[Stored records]
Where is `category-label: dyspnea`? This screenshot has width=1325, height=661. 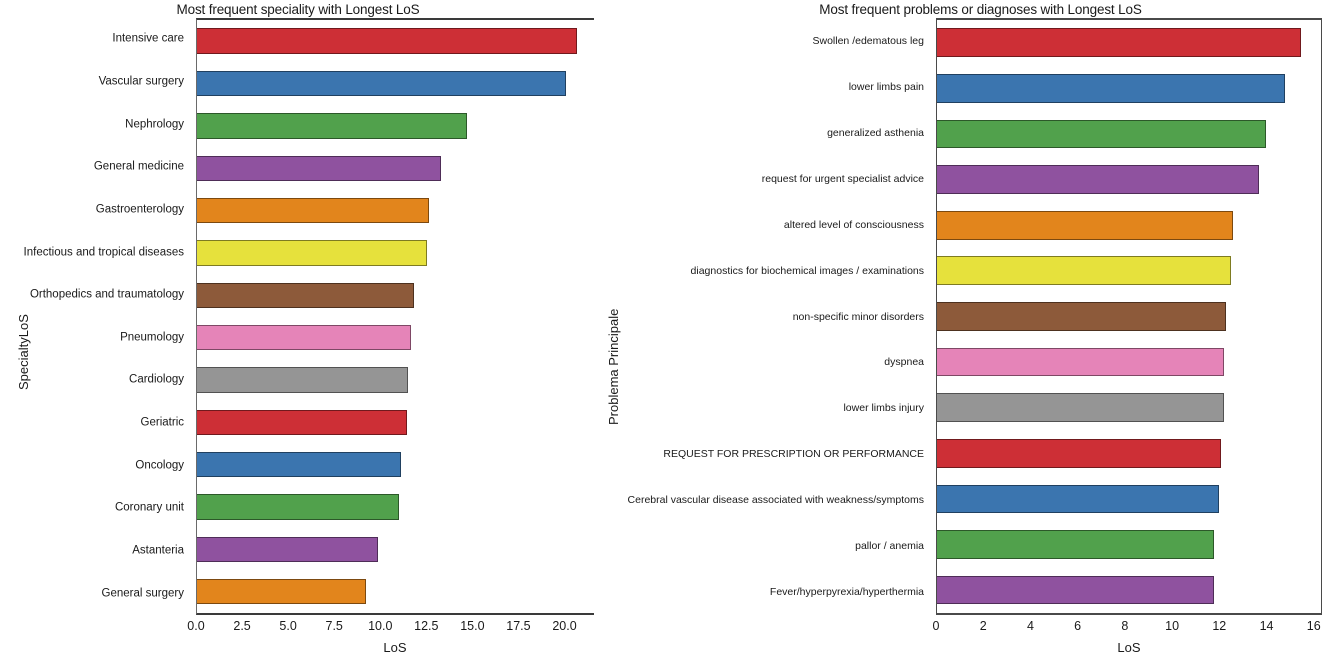 category-label: dyspnea is located at coordinates (904, 362).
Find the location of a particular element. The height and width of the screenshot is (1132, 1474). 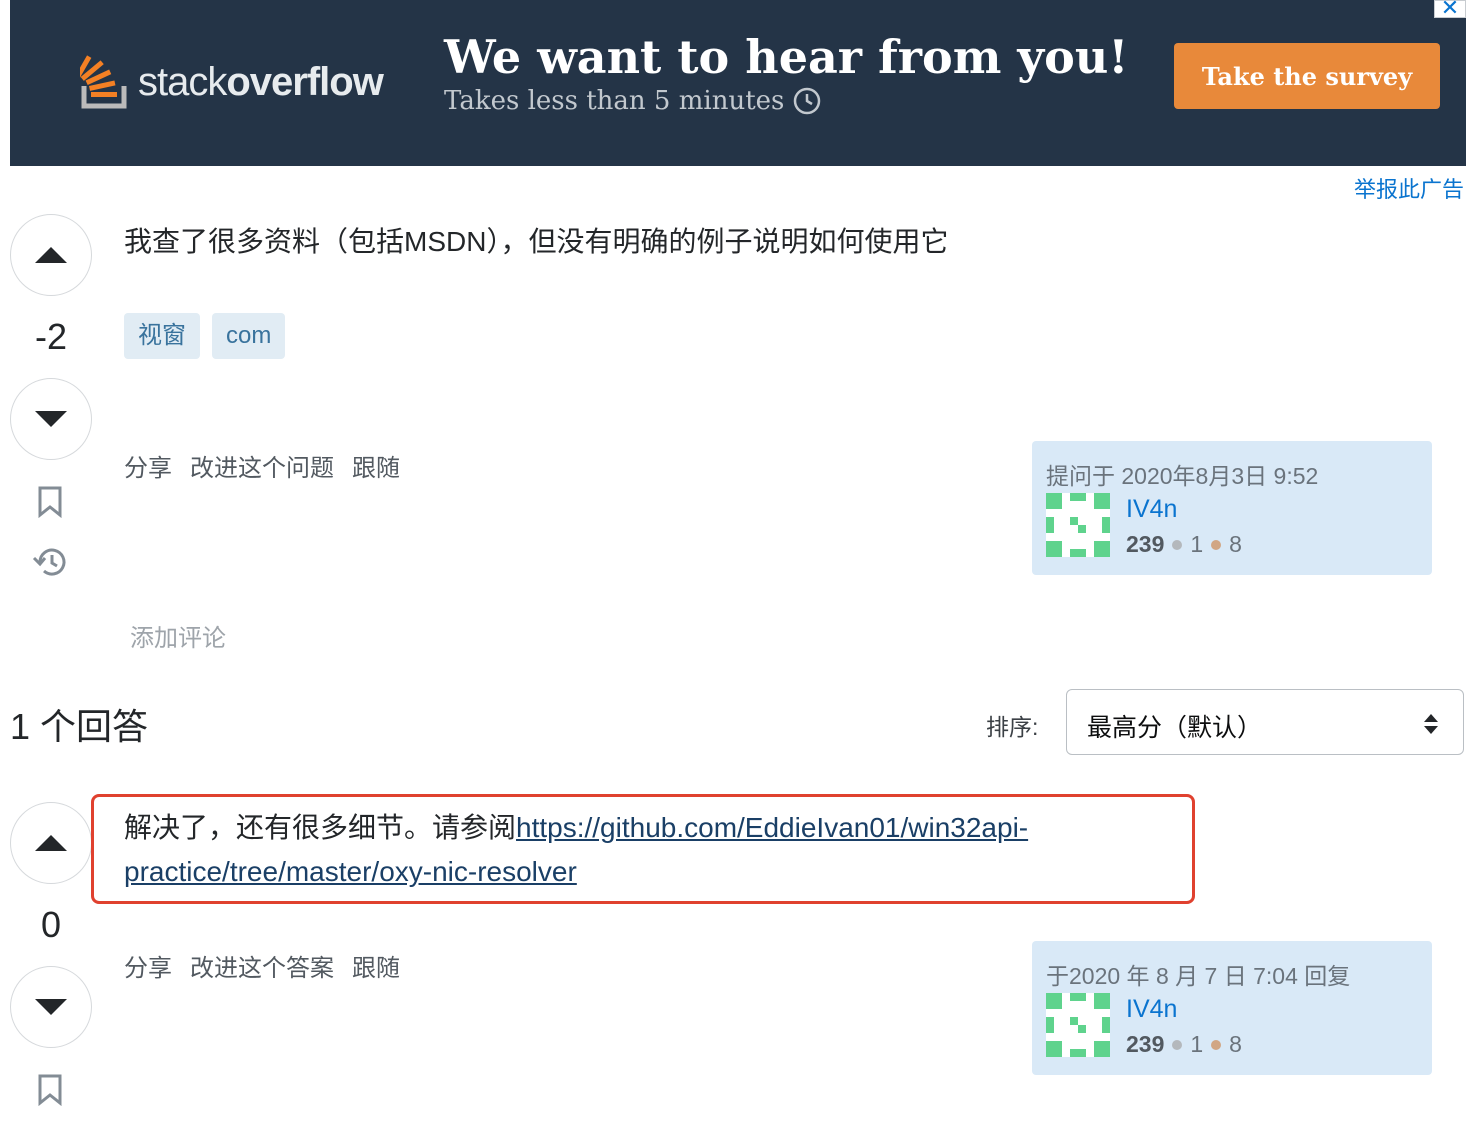

tag-windows: 视窗 is located at coordinates (162, 336).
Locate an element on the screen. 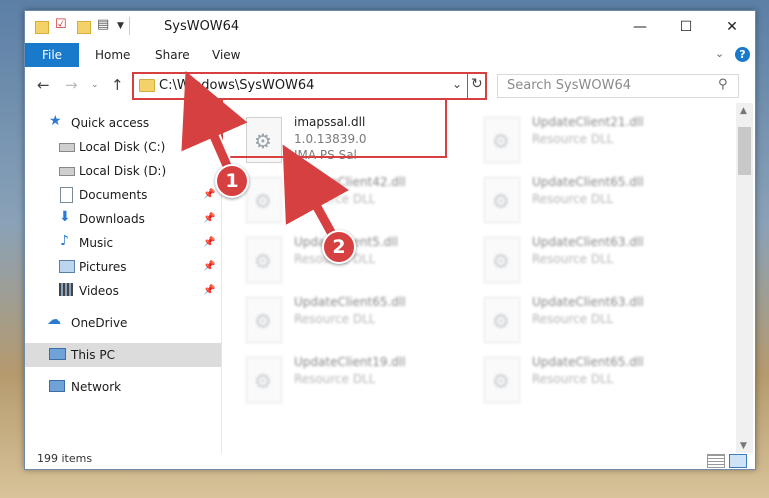  sidebar-item-label: Local Disk (C:) is located at coordinates (122, 147).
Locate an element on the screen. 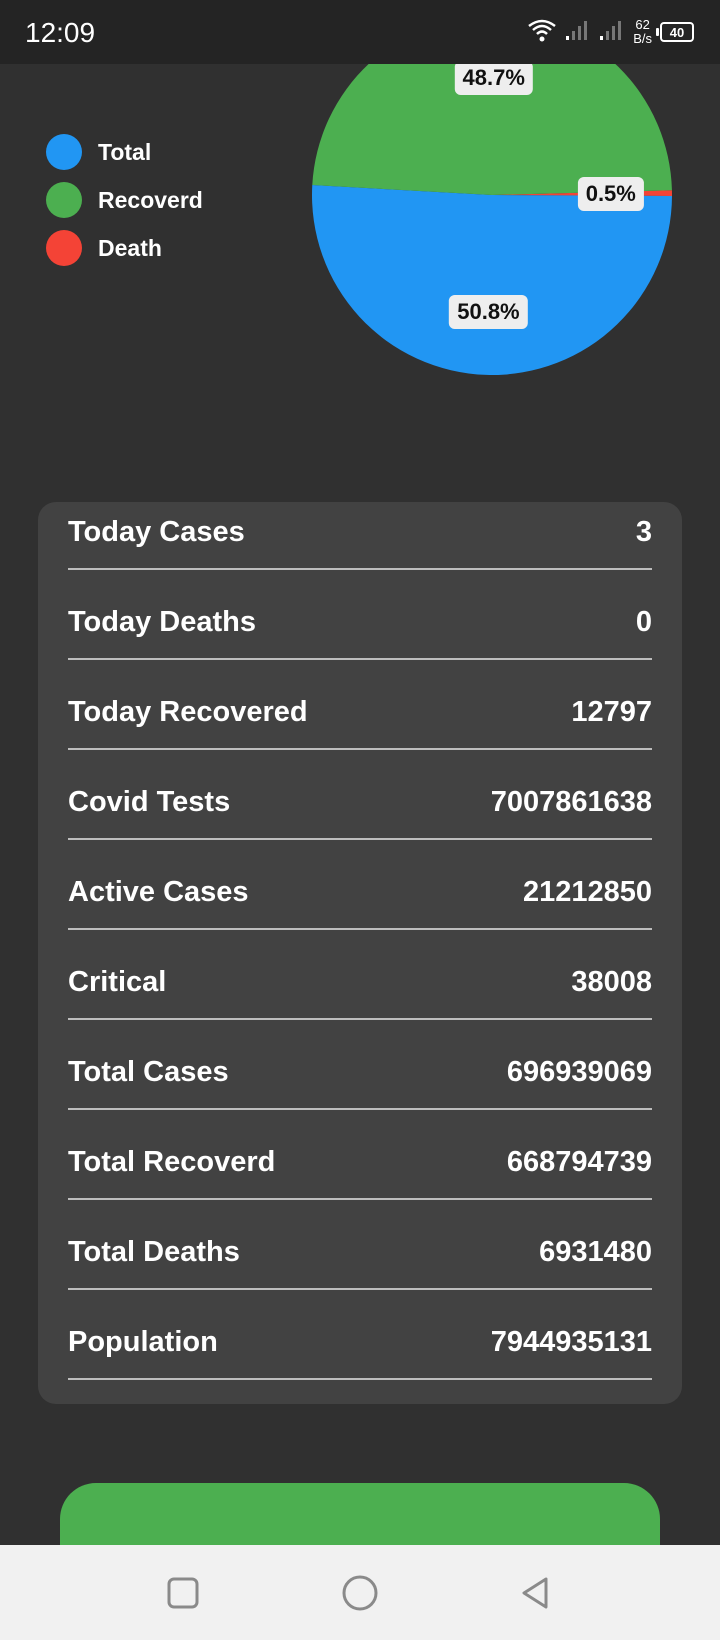  status-bar: 12:09 62 B/s 40 is located at coordinates (360, 32).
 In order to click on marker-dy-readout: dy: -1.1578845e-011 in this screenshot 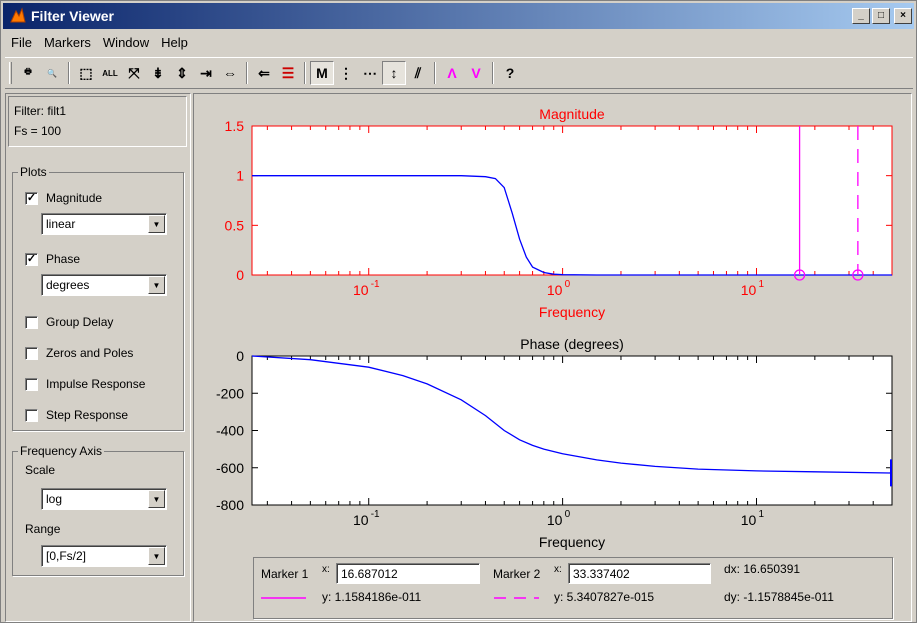, I will do `click(779, 597)`.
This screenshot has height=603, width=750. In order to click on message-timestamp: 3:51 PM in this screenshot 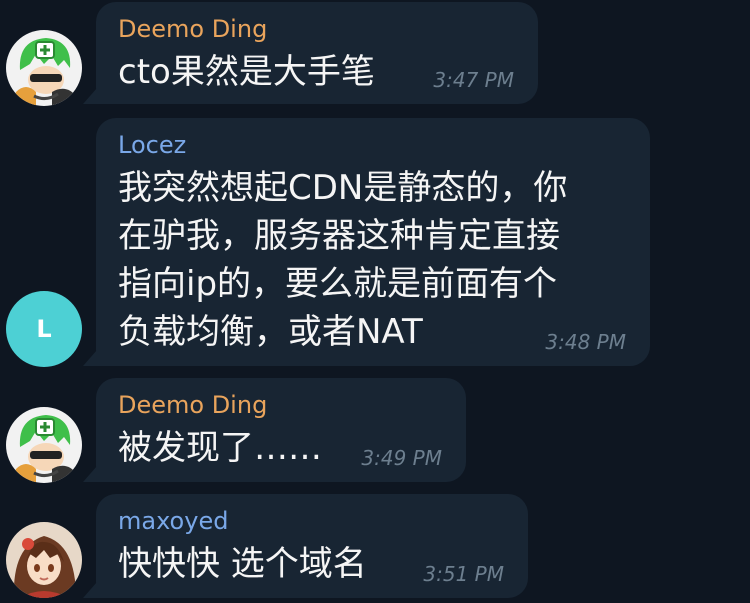, I will do `click(464, 574)`.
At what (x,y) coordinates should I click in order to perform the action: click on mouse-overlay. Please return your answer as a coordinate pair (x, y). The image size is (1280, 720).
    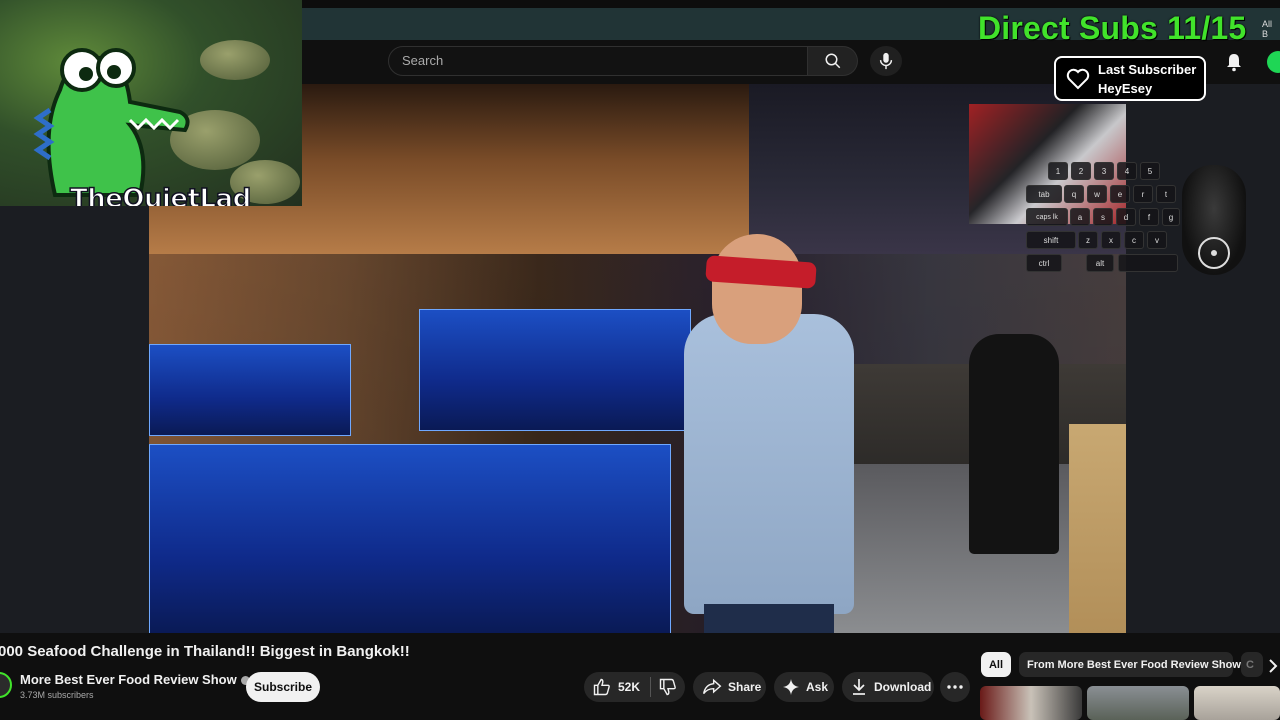
    Looking at the image, I should click on (1214, 220).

Instructions for the task: Reproduce the lines of the listing from the one containing "At what (x,y)" through the end of the listing, both ends included. Leave out the pictures.

Written solution:
At what (x,y) coordinates should I click in order to perform the action: click on mouse-overlay. Please return your answer as a coordinate pair (x, y). The image size is (1280, 720).
    Looking at the image, I should click on (1214, 220).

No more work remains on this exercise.